Argo Events Kafka triggers cannot parse message headers to enable distributed tracing - apache-kafka

TL;DR - Argo Events Kafka eventsource triggers do not currently parse headers of consumed Kafka message, which is needed to enable distributed tracing. I submitted a feature request (here) - if you face the same problem please upvote, and curious if anyone figured out a workaround.
====================================
Context
Common pattern of Argo Workflows we deploy are Kafka event-driven, asynchronous distributed workloads, e.g.:
Service "A" Kafka producer that emits message to topic
Argo Events eventsource Kafka trigger listening to that topic
Argo Workflow gets triggered, and post-processing...
... service "B" Kafka producer at end of workflow emits that work is done.

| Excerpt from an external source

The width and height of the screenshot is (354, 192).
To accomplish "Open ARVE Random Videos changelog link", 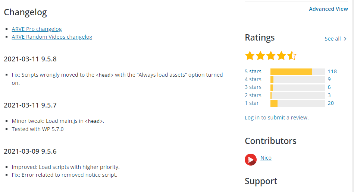I will pyautogui.click(x=52, y=37).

To monitor the entire system for user-centric metrics "how long did it take & where are the bottle necks", I'm looking to instrument distributed tracing from service "A" to service "B". We use Datadog as aggregator, with dd-trace.
Pattern I've seen is manual propagation of trace ctx via Kafka headers - by injecting headers to Kafka messages before emitting (similar to HTTP headers, with parent trace metadata), and receiving Consumer once done processing the message will then add child_span to that parent_span received from upstream.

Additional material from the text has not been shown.